Поэтому если принципы DEI полностью утвердятся в университетах Америки и Европы, оттуда начнут уезжать таланты. Куда?.. Я не знаю, будет ли это Китай или какая-то другая страна. Но кто-то точно этим воспользуется и создаст условия для меритократии, отбирая только по принципам таланта к науке и не обращая внимания на все остальные вопросы как критерии отбора.
— В вашей статье есть важная цитата афроамериканского профессора Уильямса: «Мой отец, который боролся с расизмом, никогда не простит мне, если я поставлю галочку на факте своей расы, чтобы выиграть какой-то грант». И далее он пишет: «Что бы ни случилось, я никогда не прощу национальным институтам здравоохранения возвращение расизма в медицинские исследования». И он обещает, что никогда не будет заполнять грантовые заявки и ставить галочку, что он афроамериканец.
— Это прекрасный пример человека, который исключительно своими способностями добивался того, чего он добился. Более того — скорее всего, ему было труднее этого добиться, чем остальным, потому что, к сожалению, расизм присутствовал все эти десятилетия. Но он считает, что пользоваться этим преимуществом — незаконно.
— Много ли таких людей? И чувствуете ли вы поддержку своих коллег?

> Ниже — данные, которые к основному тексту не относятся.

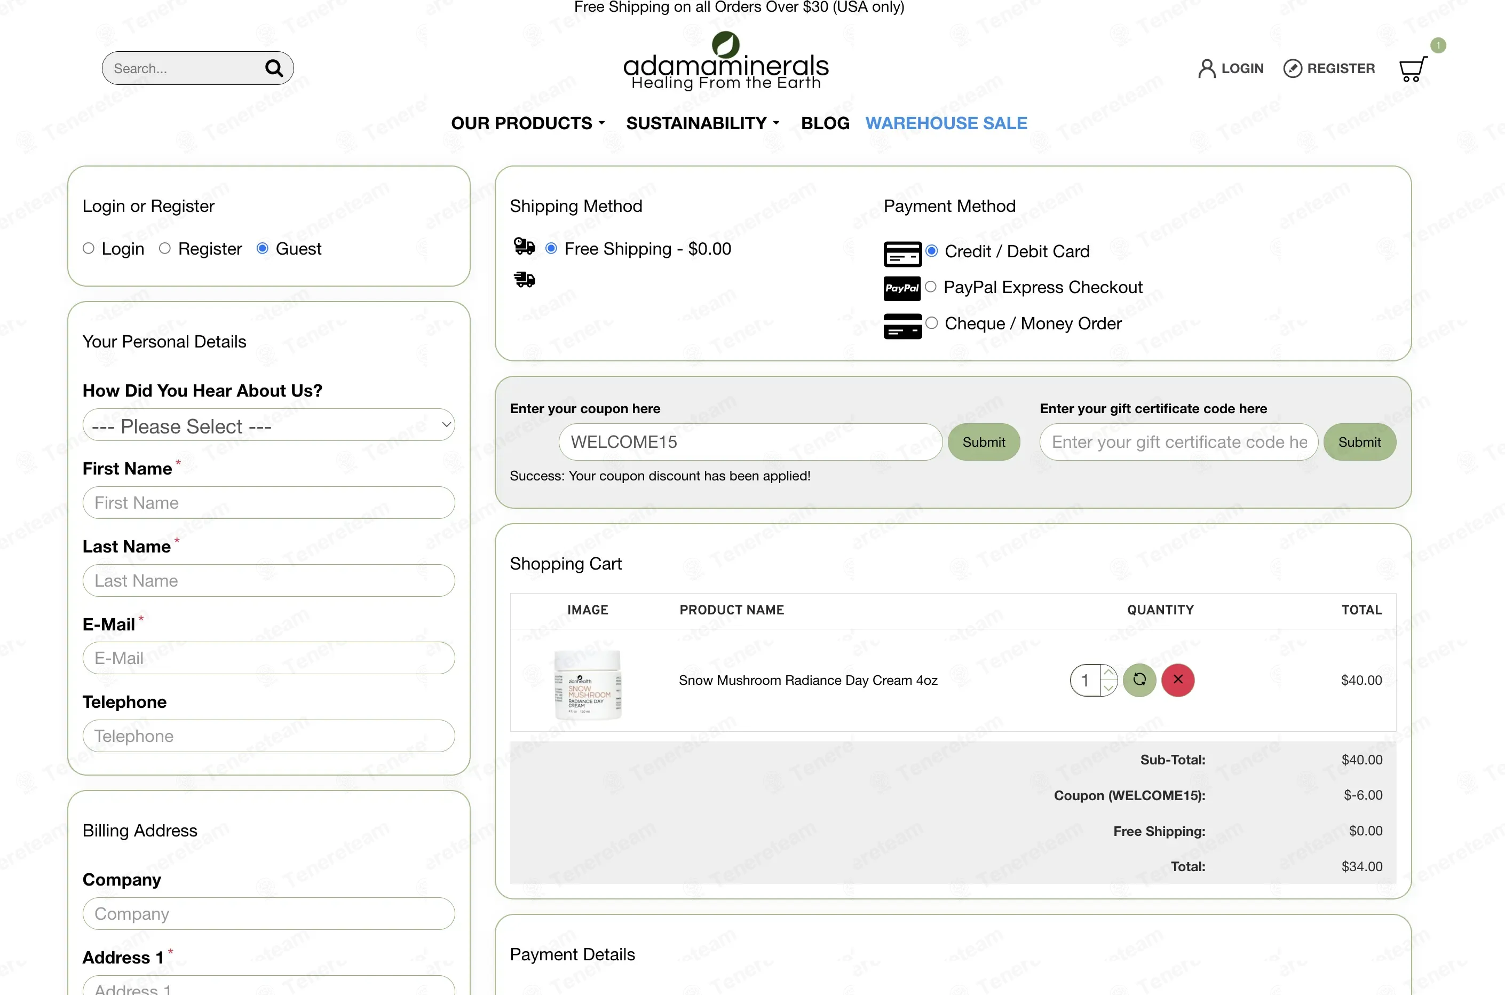Submit the WELCOME15 coupon code
This screenshot has width=1505, height=995.
pos(983,442)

— Трудно сказать, потому что в Америке даже кулуарно не принято говорить о политике. Даже с моими соседями по офису в университете я редко говорю о демократах, республиканцах или чем-то в этом духе. Однако, когда статья вышла, я получил несколько писем от коллег о том, что они гордятся тем, что работают со мной в одном университете и что они полностью поддерживают мою точку зрения. Но было это сделано не публично. И я не уверен, что они готовы обнародовать свою поддержку.
Соавторы Игоря Ефимова:
— профессор Джеффри Флаер (медицина), декан факультета медицины в Гарварде в 2007-2016 годах;
— профессор Роберт Джордж (юриспруденция), директор программы Джеймса Мэдисона по американским идеалам и институтам в Принстоне;
— профессор Анна Крылова (химия), Университет Южной Калифорнии в Лос-Анджелесе;
— профессор Луана Маройя (биология), Уильямс-колледж;
— доктор Юлия Шалецки, кафедра молекулярной и клеточной биологии, Калифорнийский университет в Беркли;
— Джей Танцман, независимый консультант и исследователь;
— профессор Эбигейл Томпсон (математика), Университет Калифорнии в Дэвисе.